CONSTITUTION DU 4 OCTOBRE 1958

SEIZIÈME LÉGISLATURE

Enregistré à la Présidence de l’Assemblée nationale le 15 juin 2023.

PROPOSITION DE LOI

visant à renforcer la transparence de l’information relative
à la commercialisation des voitures électriques
et à la distribution d’énergie,

(Renvoyée à la commission des affaires économiques, à défaut de constitution d’une commission spéciale
dans les délais prévus par les articles 30 et 31 du Règlement.)

présentée par Mesdames et Messieurs

Dino CINIERI, Thibault BAZIN, JeanYves BONY, Ian BOUCARD, Jean-Luc BOURGEAUX, Hubert BRIGAND, Fabrice BRUN, Pierre CORDIER, Josiane CORNELOUP, Vincent DESCOEUR, Fabien DI FILIPPO, Christelle D’INTORNI, Julien DIVE, Francis DUBOIS, Annie GENEVARD, Michel HERBILLON, Patrick HETZEL, Philippe JUVIN, Mansour KAMARDINE, Véronique LOUWAGIE, Emmanuel MAQUET, Éric PAUGET, Isabelle PÉRIGAULT, Nicolas RAY, Nathalie SERRE, Jean-Pierre TAITE, Isabelle VALENTIN, Stéphane VIRY,

députés.

 


1

EXPOSÉ DES MOTIFS

Mesdames, Messieurs,

Au cours des trois dernières années, les constructeurs automobiles ont déployé une large offre de voitures 100 % électriques (VE ou BEV pour Battery Electric Vehicle, à distinguer des véhicules électrifiés, qui incluent tous les hybrides, légers ou pas, rechargeables ou pas). Fin 2022, on comptait environ 80 modèles n’existant qu’en version électrique ou proposant une variante électrique, au côté d’autres motorisations alors qu’il n’y avait moins de 30 modèles en 2019.

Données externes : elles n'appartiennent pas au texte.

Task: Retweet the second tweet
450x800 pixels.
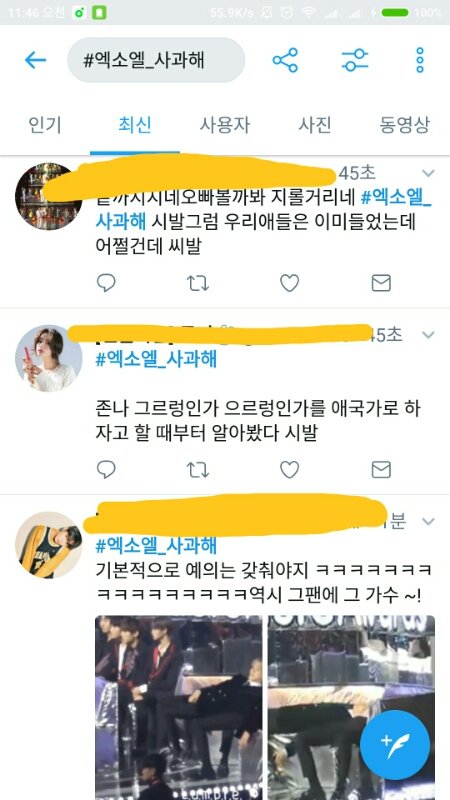Action: point(198,469)
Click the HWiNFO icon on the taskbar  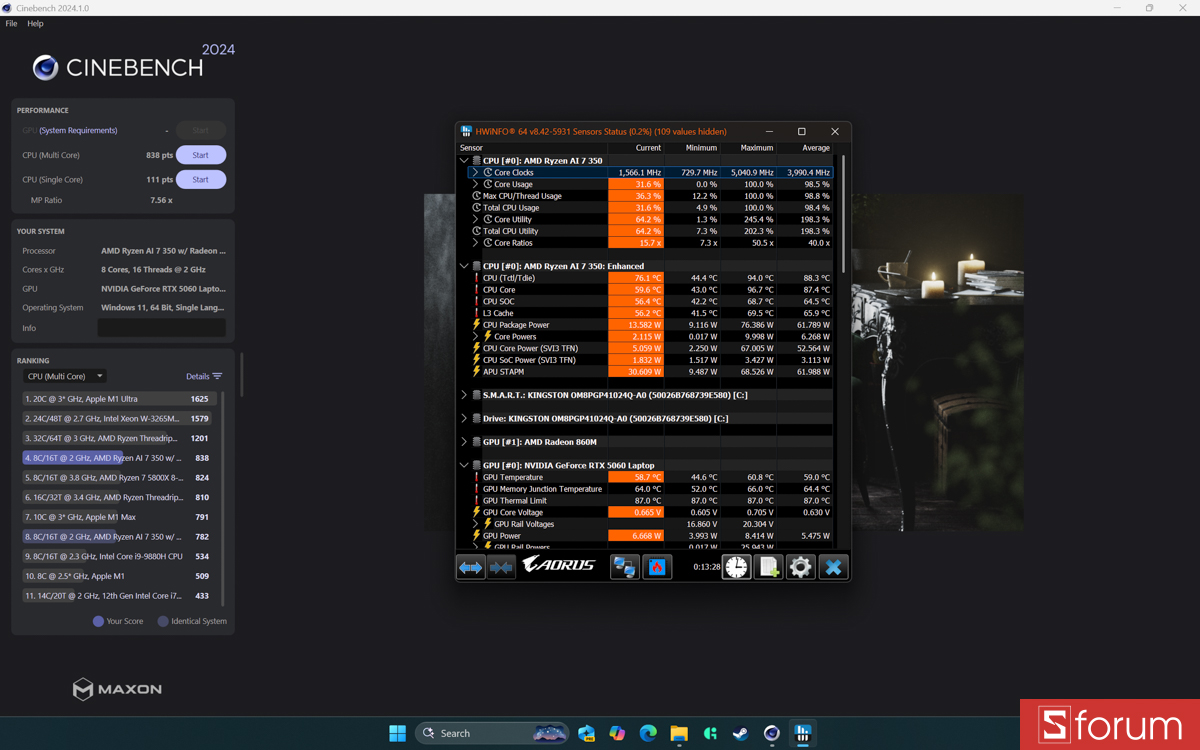click(802, 733)

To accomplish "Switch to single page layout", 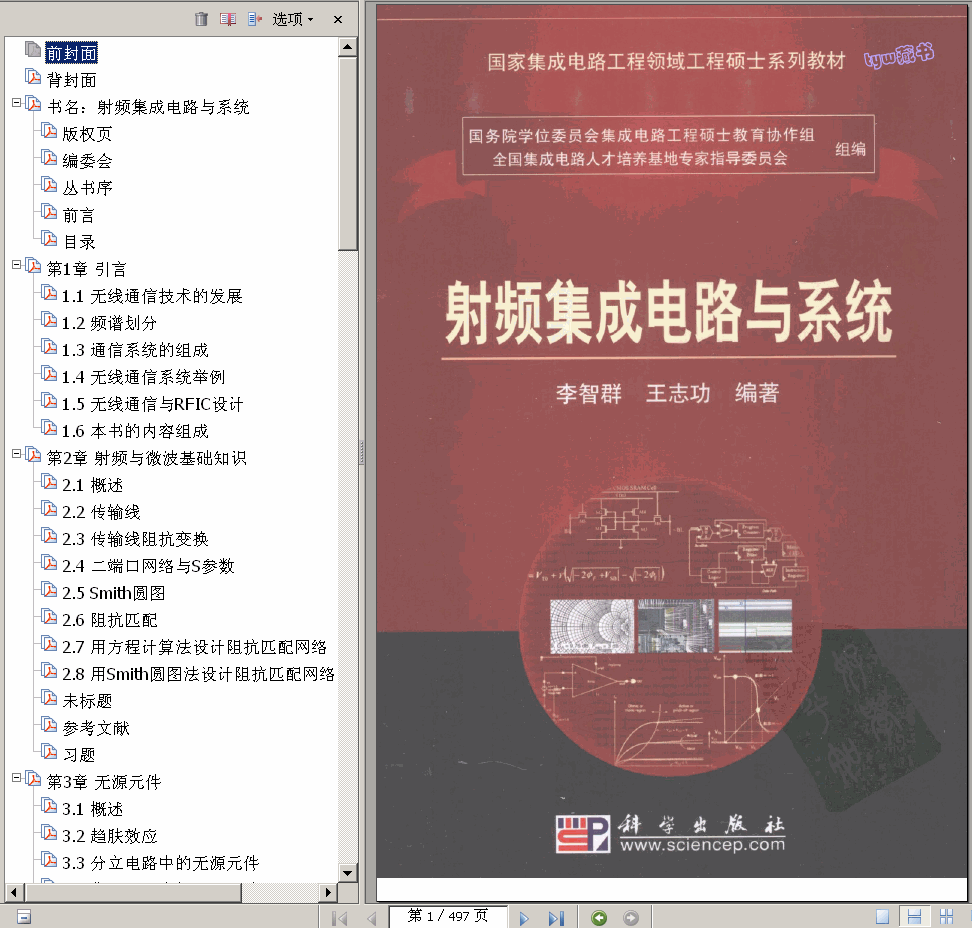I will click(x=882, y=917).
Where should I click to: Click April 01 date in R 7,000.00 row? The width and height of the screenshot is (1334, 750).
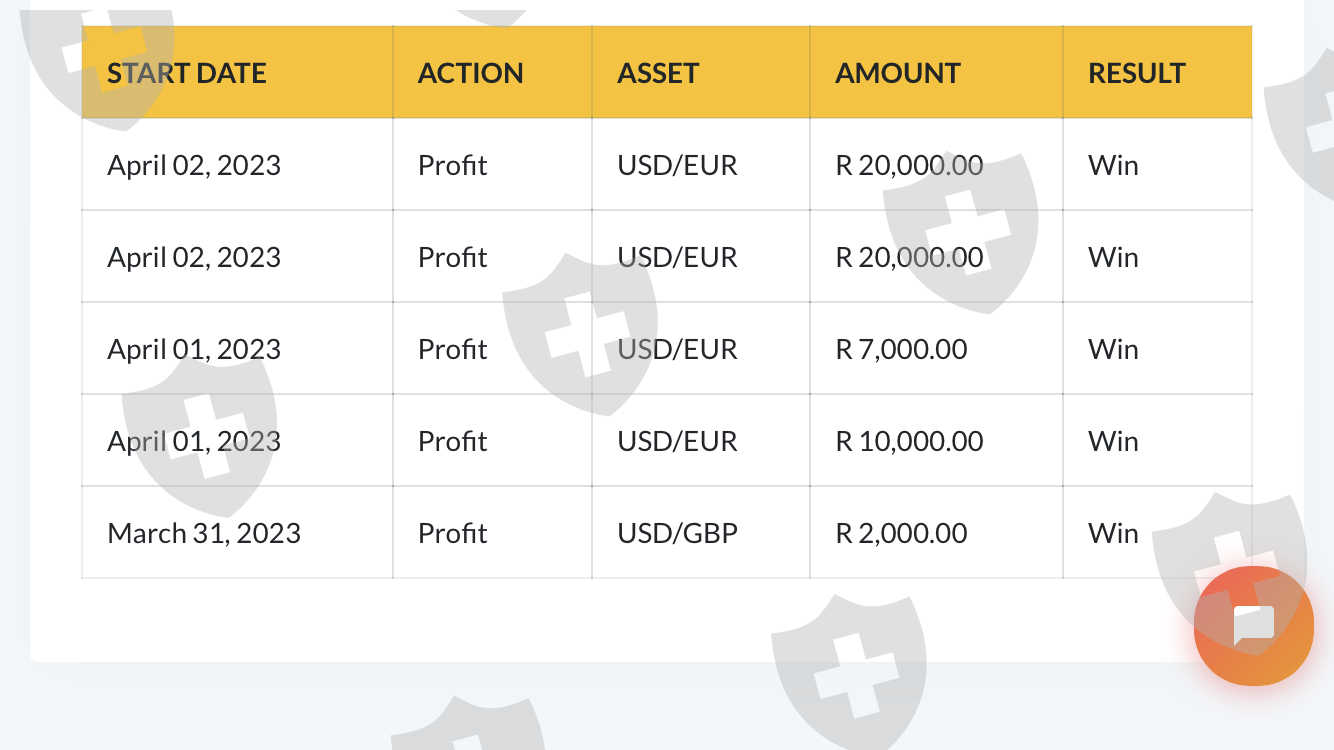click(x=194, y=349)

Cette multiplication s’est évidemment traduite par une forte progression des ventes : + 374 % en trois ans, soit 42.769 immatriculations de voitures électriques en 2019 et 202.935 en 2022 (source : NGC Data – Autoactu). Cette croissance s’explique également par les incitations fiscales, les subventions nationales ou locales et la pression du réseau de distribution, évidemment encouragé – voire récompensé via des primes – par les constructeurs. La part de marché des 100 % électriques n’a cependant atteint que 14,8 % entre janvier et avril 2023.

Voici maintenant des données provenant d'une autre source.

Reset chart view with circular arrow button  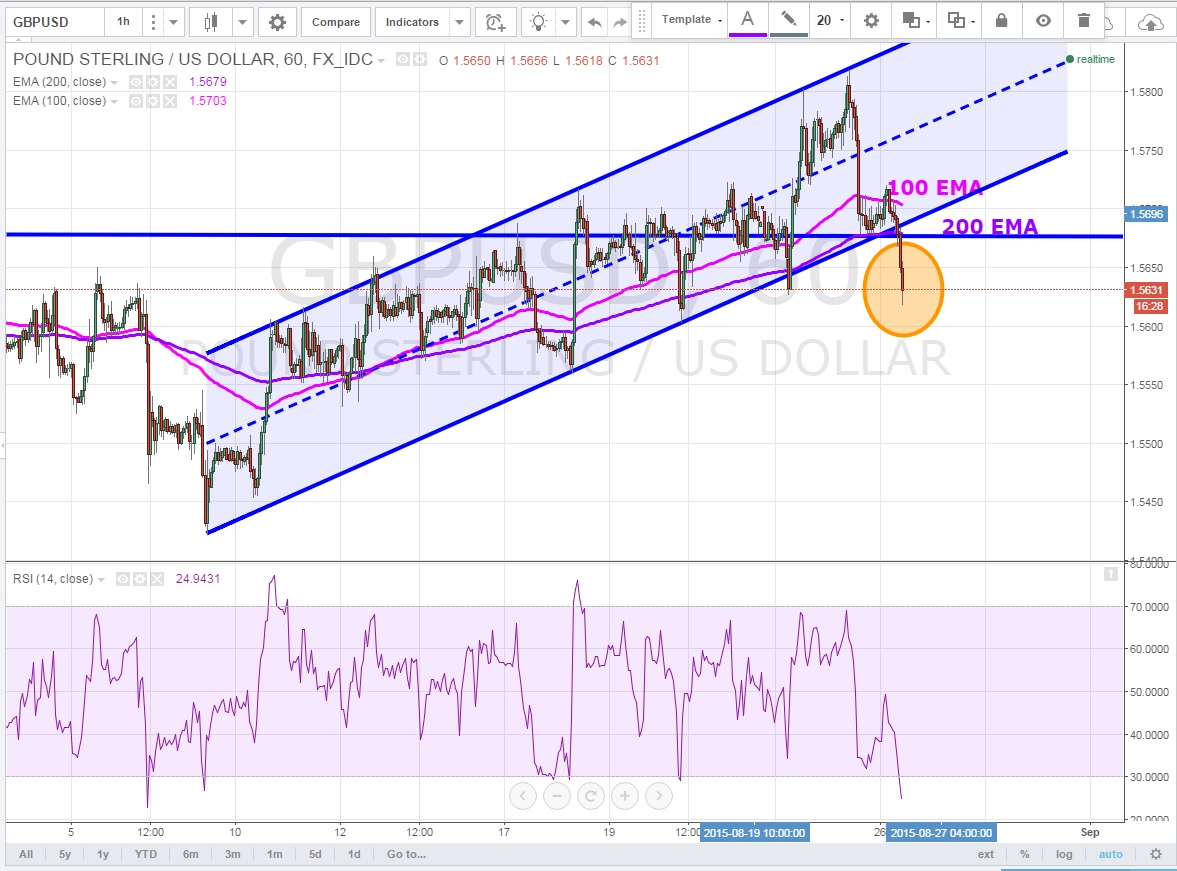(590, 796)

Il est logique que la bascule technologique ne se fasse pas du jour au lendemain car les véhicules électriques n’offrent pas les mêmes prestations que les thermiques (autonomie réduite, problèmes de recharge avec notamment un parc de points de recharge insuffisant, valeur de revente peu lisible…) et que leur prix est très nettement supérieur.

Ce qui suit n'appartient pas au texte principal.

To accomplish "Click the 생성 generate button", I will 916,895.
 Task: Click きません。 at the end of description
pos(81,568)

Toutefois, d’autres failles, très concrètes, pouvant mener les acheteurs à reporter leur achat, voire à y renoncer, ont été répertoriées par la Ligue de Défense des Conducteurs. Celles‑ci concernent des déficits d’information, un certain flou dans la communication des constructeurs, ainsi qu’un manque de transparence dans les tarifs de l’énergie délivrée. L’attention des pouvoirs publics doit surtout se porter sur l’information des particuliers, qui représentent 65,3 % des acheteurs de voitures électriques neuves au premier trimestre 2023, alors qu’ils ne constituent que 46,6 % des acheteurs de voitures neuves toutes énergies confondues entre janvier et avril 2023.

Dans ces conditions, il est essentiel de garantir une parfaite transparence lors de la transaction, qu’elle consiste à acquérir une voiture électrique ou à simplement « faire le plein de watts » dans les stationsservice ou tout autre réseau permettant de recharger son véhicule.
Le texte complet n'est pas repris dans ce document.